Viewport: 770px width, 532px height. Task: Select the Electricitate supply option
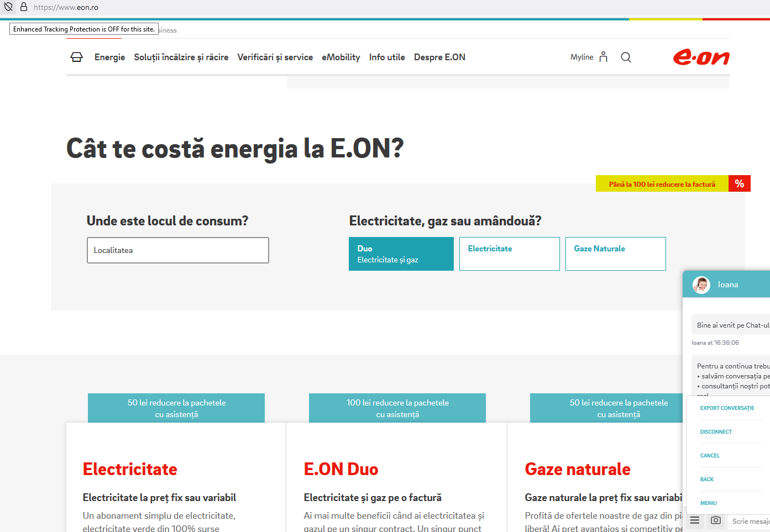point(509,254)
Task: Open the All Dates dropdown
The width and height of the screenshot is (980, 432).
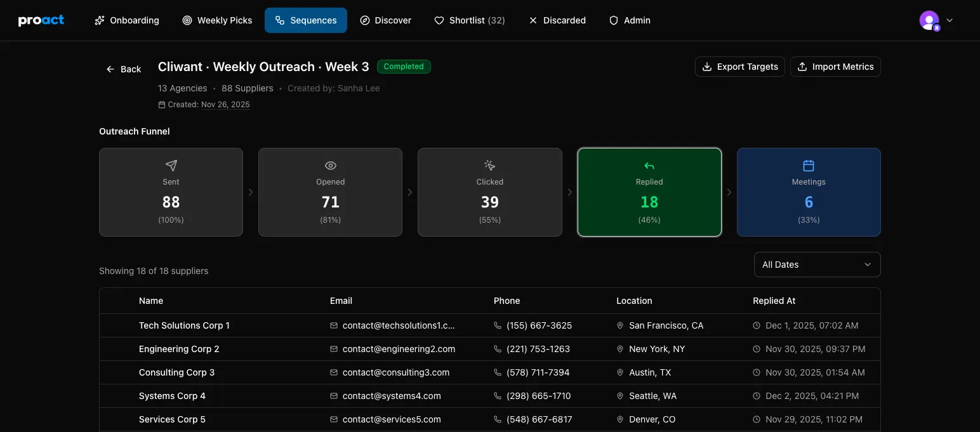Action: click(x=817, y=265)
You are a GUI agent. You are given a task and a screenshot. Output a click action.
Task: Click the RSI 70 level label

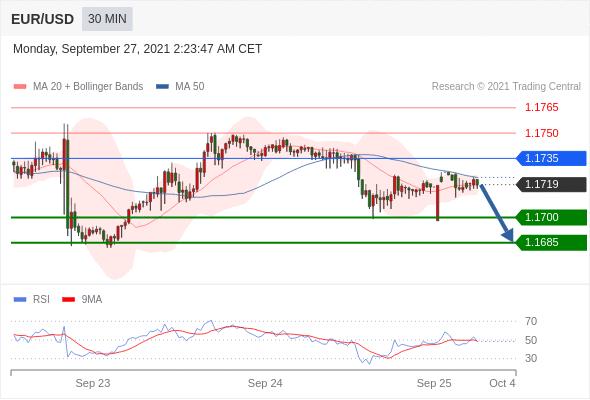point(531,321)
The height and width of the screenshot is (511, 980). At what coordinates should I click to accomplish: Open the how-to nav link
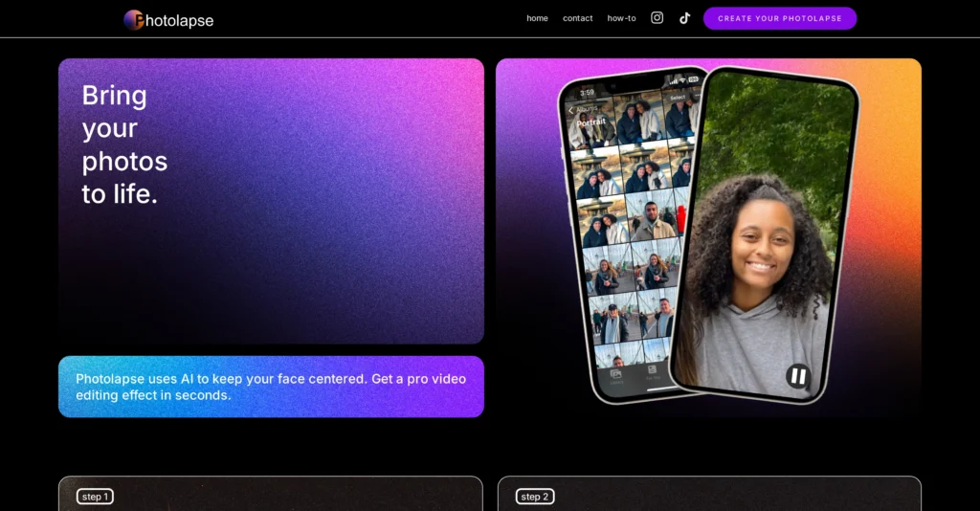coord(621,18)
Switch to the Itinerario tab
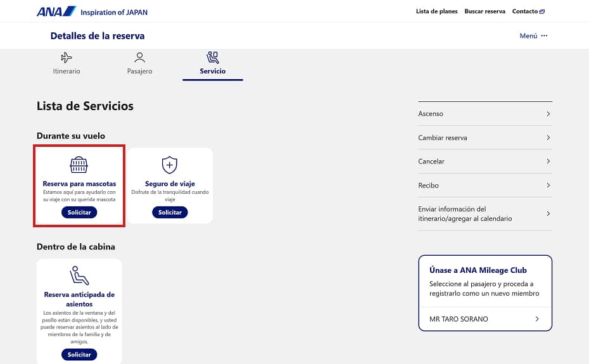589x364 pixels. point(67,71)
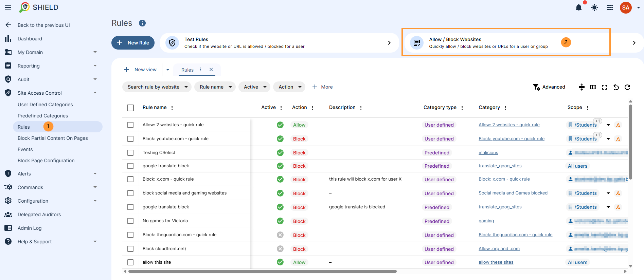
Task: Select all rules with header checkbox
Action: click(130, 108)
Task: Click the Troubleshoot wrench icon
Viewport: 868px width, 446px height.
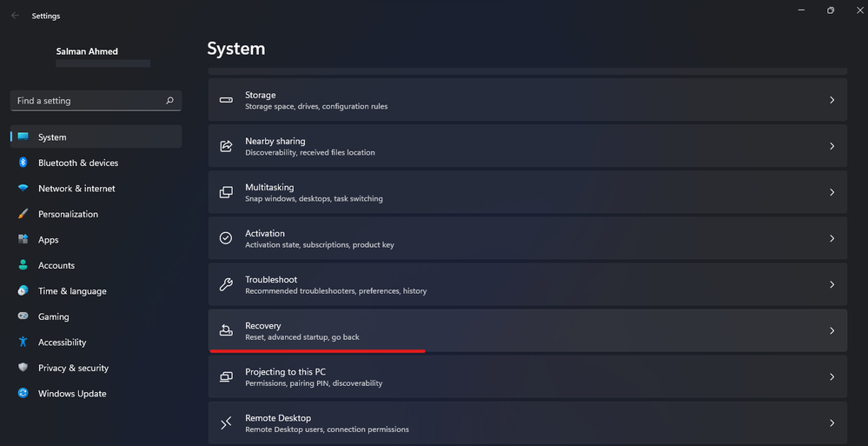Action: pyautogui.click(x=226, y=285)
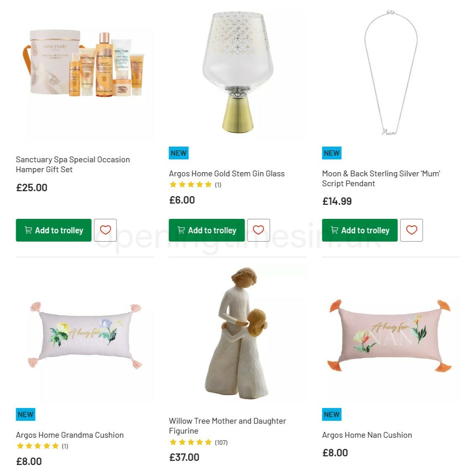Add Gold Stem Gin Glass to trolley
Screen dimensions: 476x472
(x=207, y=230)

▸ **HOW TO COMPLETE THIS TASK**:
Skip every picture and retype only the lines from the line with "Task: Click the RSI 70 level label" through the last line of the listing, both ends included, exactly as they appear.

▸ **WRITTEN SOLUTION**:
Task: Click the RSI 70 level label

point(531,321)
The height and width of the screenshot is (511, 980). At what coordinates should I click to accomplish: Open the how-to nav link
coord(621,18)
Switch to the Itinerario tab
589x364 pixels. point(67,71)
Task: Select all rules with header checkbox
Action: click(130, 108)
Task: Click the Troubleshoot wrench icon
Viewport: 868px width, 446px height.
Action: pyautogui.click(x=226, y=285)
Add Gold Stem Gin Glass to trolley
Screen dimensions: 476x472
(x=207, y=230)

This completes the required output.